Nach der peinlichen Absagewelle unzähliger Mitte-Kandidaten für die Nachfolge von Bundesrätin Viola Amherd ist wieder etwas Ruhe eingekehrt. Mit der Wahl von Martin Pfister ist die Landesregierung wieder komplett. Doch der seltsam verlaufene Nominierungsprozess hat Fragen zur Attraktivität des Amtes aufgeworfen. Für viele, so scheint es, ist das Amt des Bundesrats nicht mehr so begehrenswert wie einst. Werden sich die Schwierigkeiten bei der Kandidatensuche bei der nächsten Vakanz wiederholen?

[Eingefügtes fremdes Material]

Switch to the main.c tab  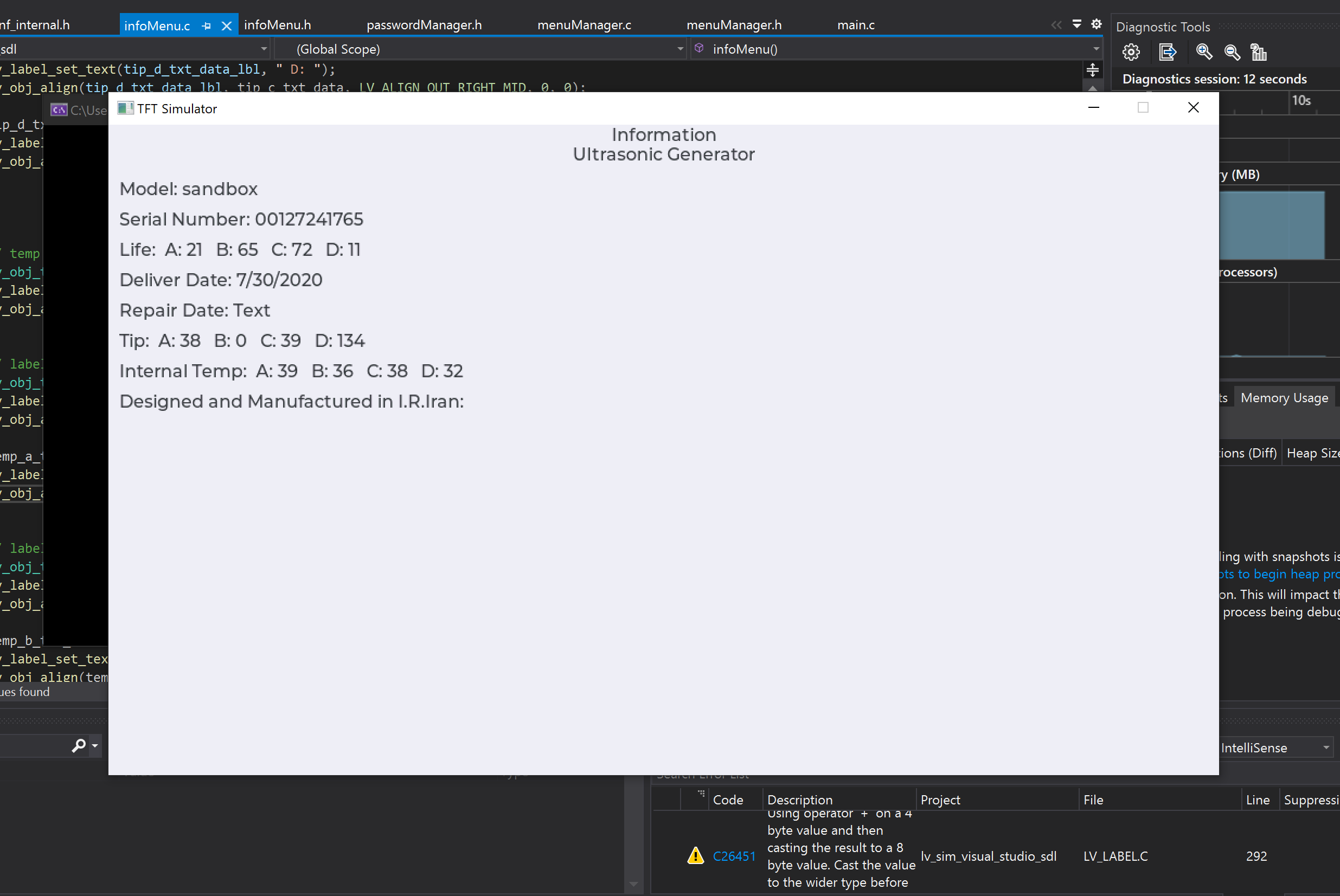(856, 24)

Bundesräte aus früheren Zeiten würden kaum glauben, was ein Mitglied der Landesregierung heute alles erhält: ein Jahresgehalt von 472 958 Franken brutto, einen Chauffeur und die Möglichkeit, die Flugzeuge der Eidgenossenschaft zu nutzen, wenn es die Pflichten erfordern. Dazu kommt eine grosszügige lebenslange Rente.

Angewiesen auf Nebenjob

Einigen mögen diese Vorzüge heute normal erscheinen. Doch das war nicht immer so. Das Amt des Bundesrats wurde 1848 als Vollzeitstelle konzipiert, war damals aber schlecht bezahlt. In einer Biografie über Numa Droz, der von 1876 bis 1892 Bundesrat war, erfahren wir, dass sein geringes Gehalt ihn in Schwierigkeiten brachte. Droz begann daraufhin eine «Zweitkarriere»: Im Nebenerwerb schrieb er Artikel für Zeitschriften. Mal unter seinem richtigen Namen, mal anonym bediente er die Leserschaft mit seinen Beobachtungen und Analysen des politischen Lebens auf Bundesebene.

Man kann sich kaum vorstellen, was für ein Aufschrei ein solcher Nebenjob heute auslösen würde. Um dies zu vermeiden, wurde im Laufe der Zeit insbesondere die Vergütung von Exekutivmitgliedern stets erhöht. 1928 erhielten die Mitglieder des Kollegiums bereits den Gegenwert von derzeit 206 000 Franken. Der Betrag stieg, bis er sich zu Beginn des 21. Jahrhunderts stabilisierte.

Mythos Milizparlament

Das mangelnde Interesse für den Job hat also kaum finanzielle Ursachen. Überzeugendere Gründe sind vielleicht im «Pflichtenheft» von Regierungsmitgliedern zu suchen. Der Bundesrat ist zwischen zwei Einheiten gefangen, die überproportional stärker geworden sind: dem Parlament und der Verwaltung. Im Parlament beobachten wir den Aufstieg eines neuen Typs, dem des Berufspolitikers. Während sich 1975 nur 27 Prozent der Parlamentarier als Berufspolitiker bezeichneten, nähert sich diese Zahl 2016 zwei Dritteln. Das restliche Drittel bezeichnet sich als «halbprofessionell». Nur 2 Prozent geben an, Milizpolitiker zu sein, gegenüber 24 Prozent im Jahr 1975.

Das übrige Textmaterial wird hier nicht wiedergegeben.